Sanayi üretimindeki 100 baz puanlık düşüş yani %1’lik düşüş demek 150.000 insanın daha işsiz kalacağı anlamına geldiğinden 3.6 oranıyla ağustos ayında işsiz sayısına 540.000 kişi daha eklendiğini söyleyebiliyoruz.
Verinin enflasyonun düştüğü ve piyasalara kredilerin yüksek rakamlarda verildiği bir ortamda bu şekilde gelmesi bir yerlerde ciddi aksamaların olduğunun göstergesidir.
Bu aksaklıklardan en önemlisi sorunlu kredilerin sistemde oluşturduğu finansman problemidir.
Bu türde olan kredilerin temizlenmesi sistemin önünü açacak dolayısıyla da üretim ve yatırım ortamı daha yaşanabilir seviyelere yükselecektir.
Son dönemlerdeki faiz indirimlerinin sanayi üretimine pozitif bir yansıma gerçekleştiremediğine şahit oluyoruz.
Dolayısıyla faizdeki indirimlerin daha büyük oranlarda geldiği zaman bu yansımanın biraz daha iyi olacağını düşünebiliriz. Çünkü faiz üretimin, ticaretin ve sanayi hayatının önündeki en büyük engeldir.
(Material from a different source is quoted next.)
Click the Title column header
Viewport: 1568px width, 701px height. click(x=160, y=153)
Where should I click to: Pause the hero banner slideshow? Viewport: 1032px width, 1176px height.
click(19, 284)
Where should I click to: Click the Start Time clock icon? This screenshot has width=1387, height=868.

İşsiz sayısının artması sonucunu ortaya koyan sanayi üretimi düşüklüğü ülkemizdeki nüfusun yaş ortalamasına bakıldığında gençler üzerine çok çalışmamız zorunluluğunu da ortaya koyuyor.
Bundan ötürü gençliğin yenilikçiliğe çok ama çok fazla önem vermesi teknolojik gelişmelerden haberdar olması ve bu gelişmeleri üretime dönük kullanması ülke olarak bizim önümüzü açacak bir yaklaşımdır.
Özellikle global anlamda kullanılan yeni teknolojilerin uygulanması, kalkınmanın sürdürülebilir olması ve yapay zeka konusunda gençlerimizin normalin üzerinde mesailer harcaması ülkemizi bu kısır döngüden kurtaracak bir yoldur.
Dünya ekonomisiyle birlikte ülke ekonomimizin de ciddi bir kriz ortamından geçtiğini unutmadan hareket alanımızı belirlemeli ve daha derin bir dip olacağını da hiçbir zaman aklımızdan çıkarmadan yolumuza devam etmeliyiz.
Sanayi üretim rakamlarının böyle gelmesi 3. çeyrekte milli gelirin yönünü de olumsuz etkileyecektir.
Her zaman kuraldır üretim düşerse satış düşer; satış da düşerse gelir düşer.
Veya diğer bir ifadeyle talep varsa üretilir, talep yoksa üretilmez.
Biz talebin oluşabilmesi için gerekli ortamı ve şartları hazırlamalıyız ki üretim ortamımız rahatlasın ve istediğimiz oranlarda üretim yapıp üretimimizi artırabilelim.
Bunu yapabilmek için bütün kişi, kurum ve kuruluşlar sorumluluk alarak hareket etmelidir.